Konowal died June 3, 1959, and is buried in Notre Dame Cemetery in Ottawa. His VC, which was acquired by the Canadian War Museum in the 1960s, went missing in 1973. The medal’s disappearance remained a mystery until it appeared last year at an auction house in London, Ont. The medal has since been returned to the museum where plans are under way to include it in an exhibit in the new war museum scheduled to open in May (Missing Victoria Cross Returned To War Museum, November/December 2004).

O’Rourke died Dec. 6, 1957, in Vancouver and is buried in the Veterans Field of Honour at Forest Lawn Cemetery. Born in Limerick, Ireland, March 19, 1878, he moved to Vancouver before the war and joined the army as soon as hostilities began. On Dec. 5, 1917, he received his VC from King George V at Buckingham Palace.

O’Rourke returned to Vancouver after the war and became a longshoreman.

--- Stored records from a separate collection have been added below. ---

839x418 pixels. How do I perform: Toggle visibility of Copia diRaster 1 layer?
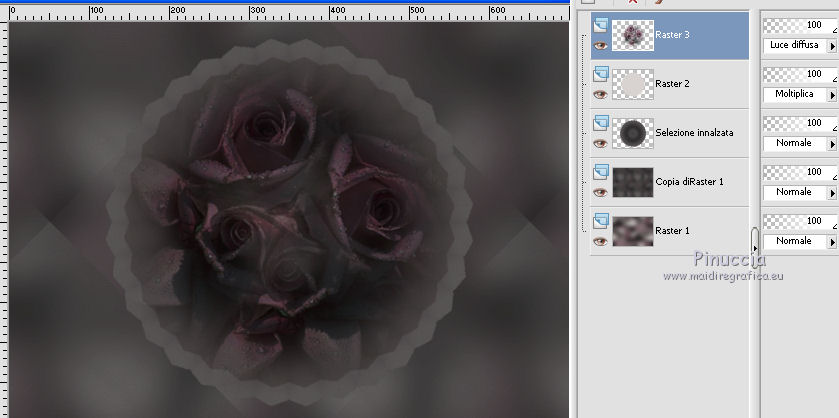tap(600, 192)
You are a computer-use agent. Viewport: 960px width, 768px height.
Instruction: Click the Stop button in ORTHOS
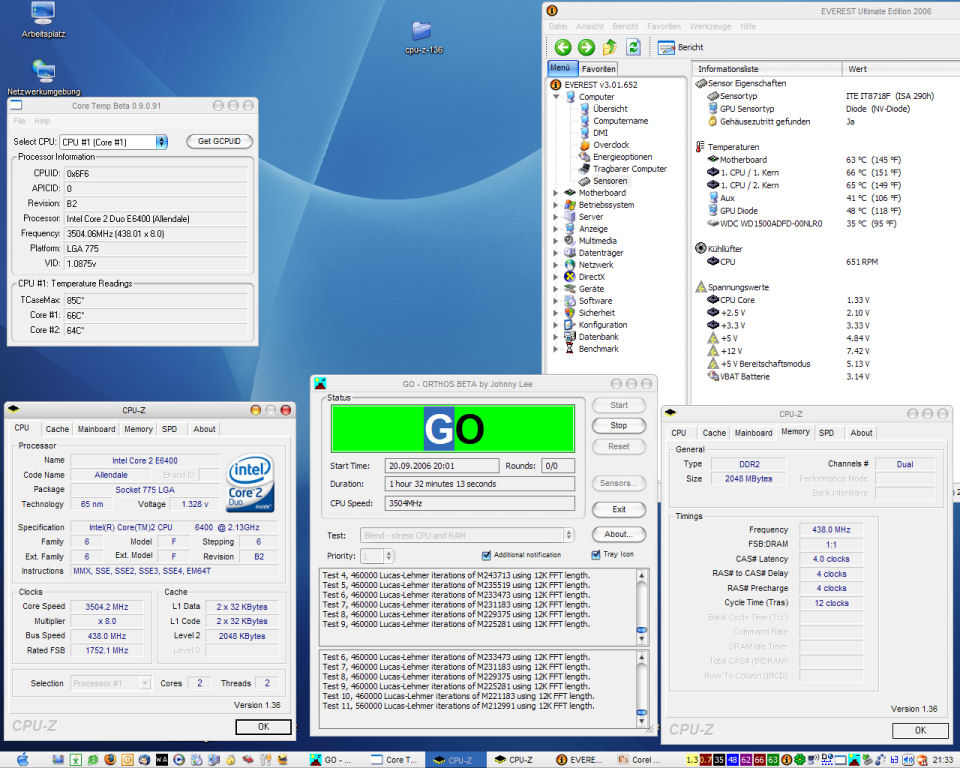click(618, 426)
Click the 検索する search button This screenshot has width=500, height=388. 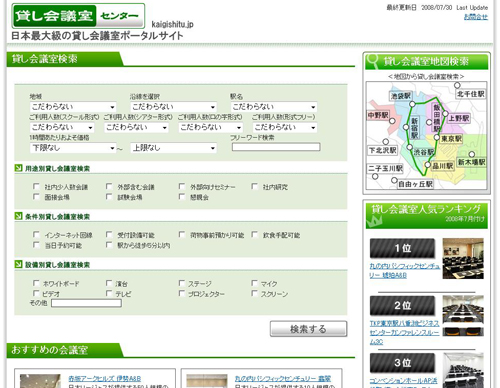[x=308, y=329]
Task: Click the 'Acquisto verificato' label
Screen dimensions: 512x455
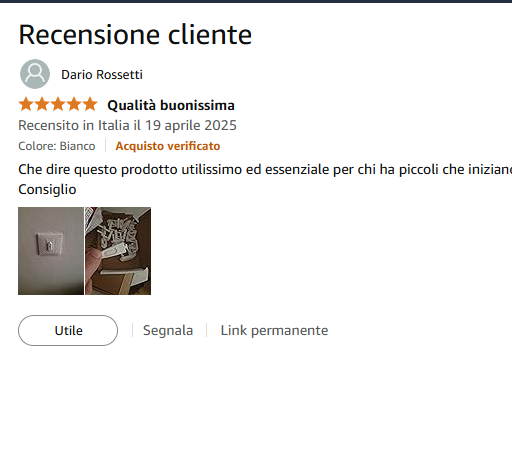Action: tap(168, 146)

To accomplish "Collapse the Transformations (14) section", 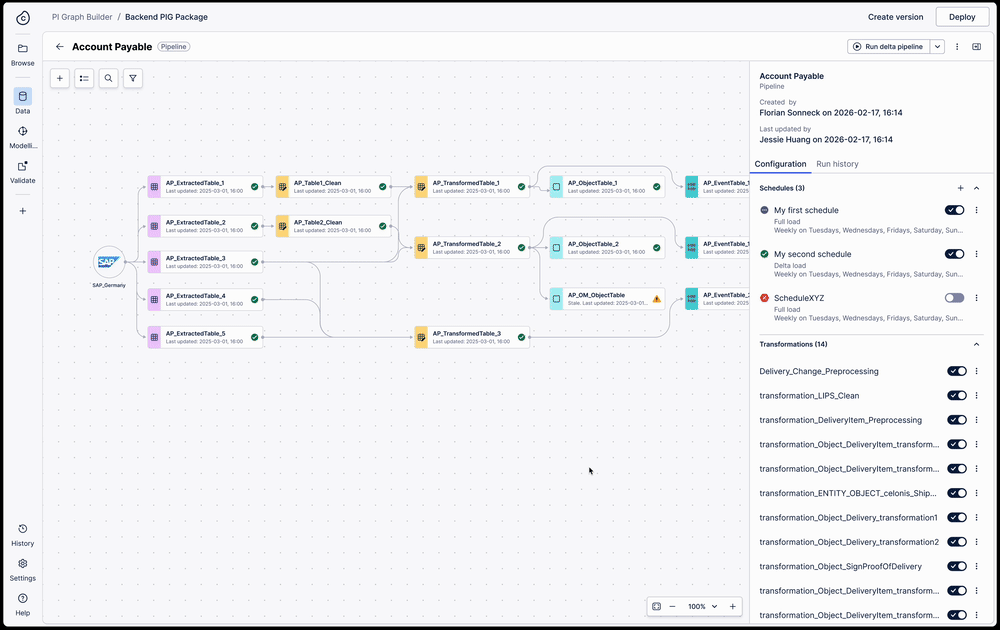I will point(976,344).
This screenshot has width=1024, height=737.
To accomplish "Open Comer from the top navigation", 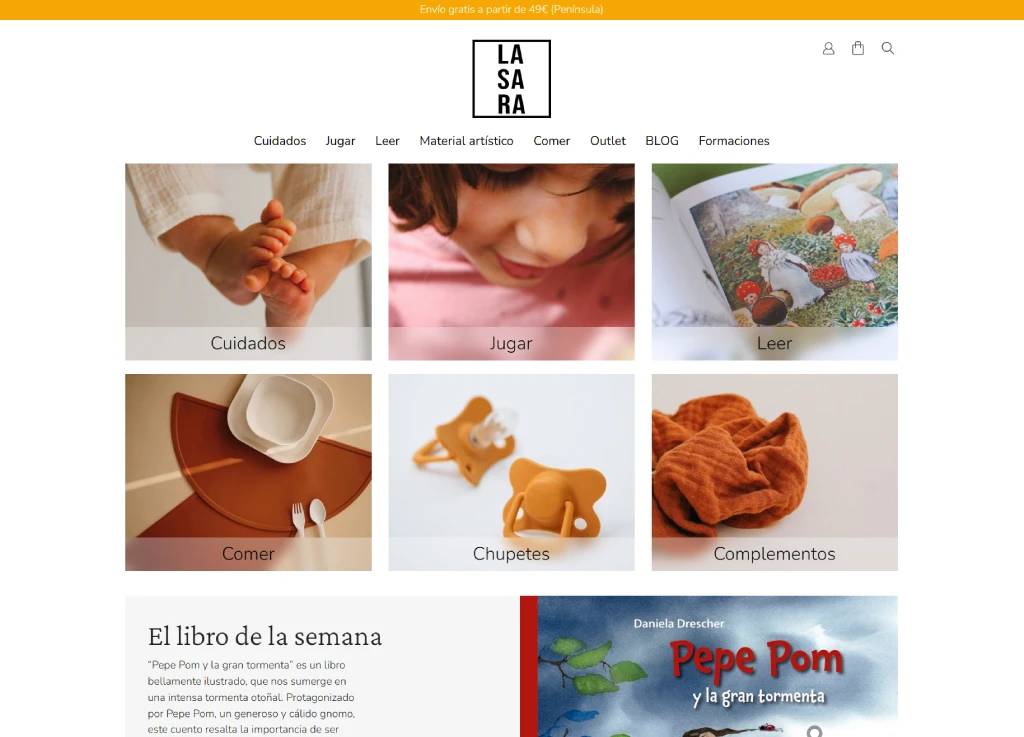I will tap(552, 141).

Known as the King of the Waterfront, his escapades became almost as legendary as the actions that earned him the VC. During the Depression, he led a parade of striking dockworkers in a fierce battle with the mounted police. At the height of the fracas, while marching with a flag in one hand and a brick in the other, he ran into an old army acquaintance, William Foster, the Vancouver chief of police.

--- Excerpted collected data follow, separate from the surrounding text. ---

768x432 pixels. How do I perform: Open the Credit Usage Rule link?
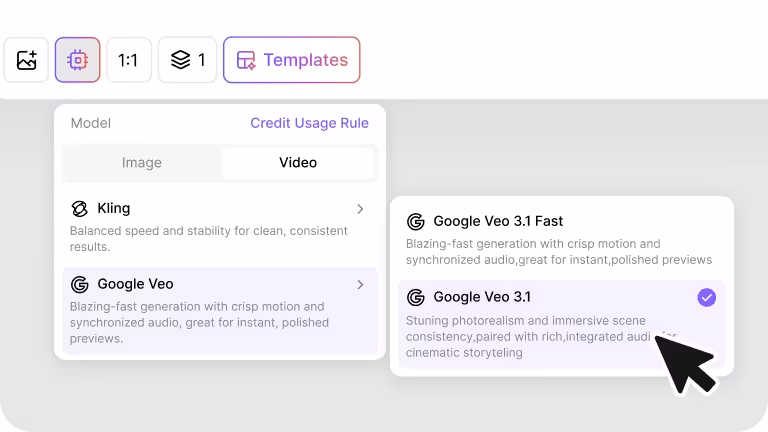click(x=309, y=123)
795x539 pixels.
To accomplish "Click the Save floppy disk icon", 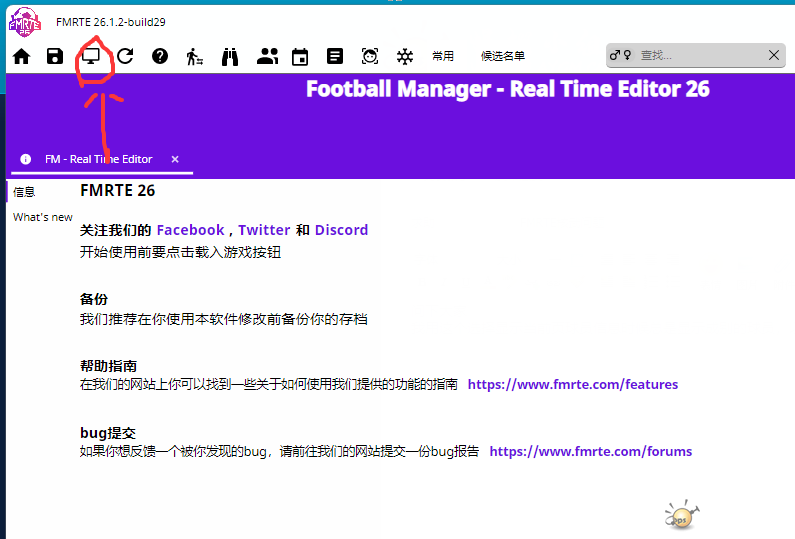I will tap(55, 57).
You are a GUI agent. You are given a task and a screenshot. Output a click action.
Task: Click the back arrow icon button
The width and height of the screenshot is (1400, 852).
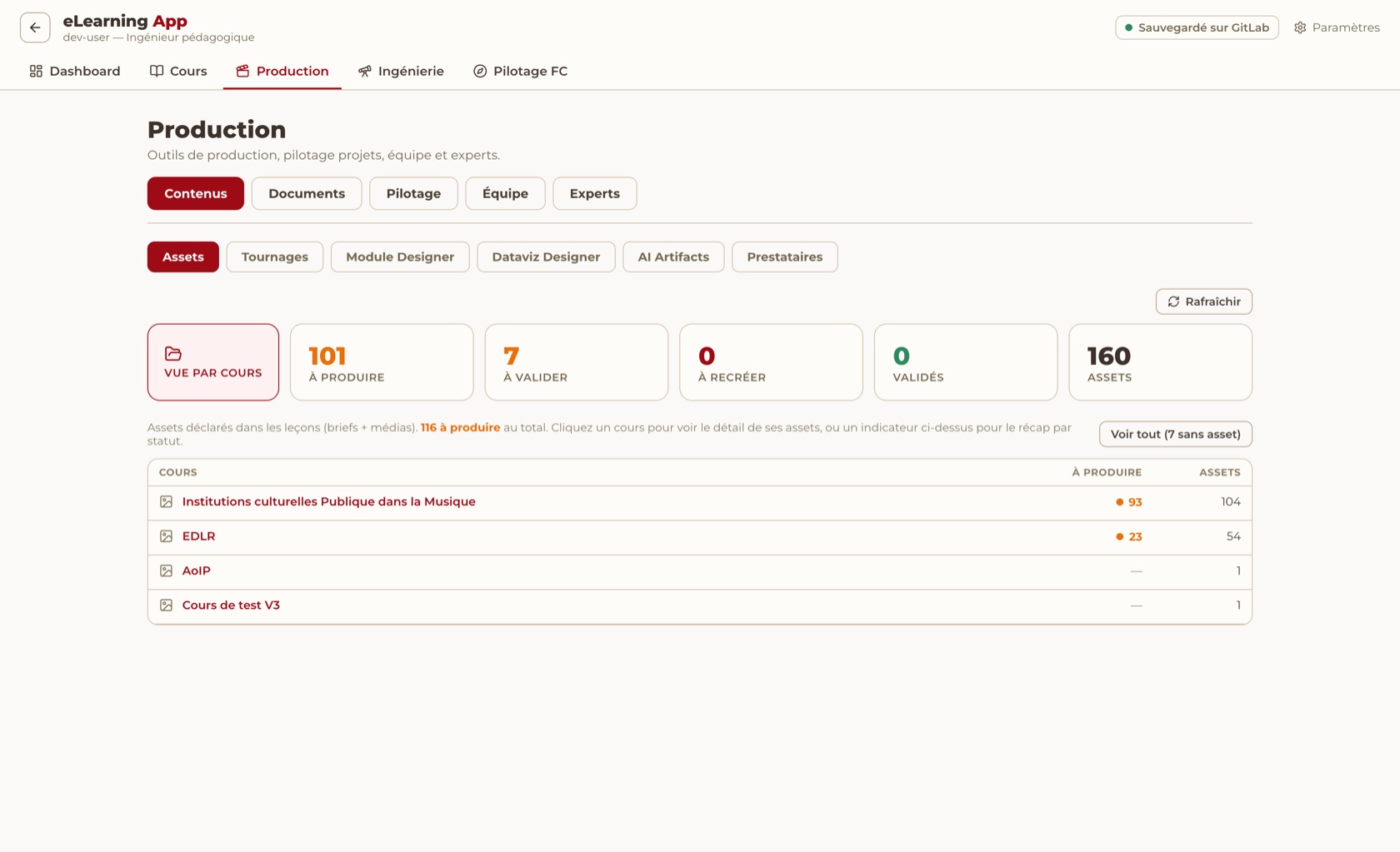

In 1956, O’Rourke refused, but was later persuaded to attend the celebrations marking the 100th anniversary of the VC. He decided to go to London, England, after an anonymous doctor, who had lost a leg at Dieppe, France, in World War II, volunteered to pay all expenses. O’Rourke arrived just in time for the ceremonies and a welcome at Buckingham Palace.

On his return to Vancouver, he told reporters: “I have met the Queen. I have met the Princess Royal and I’ve met Sir Anthony Eden. But not once did I get a glass of Canadian beer.”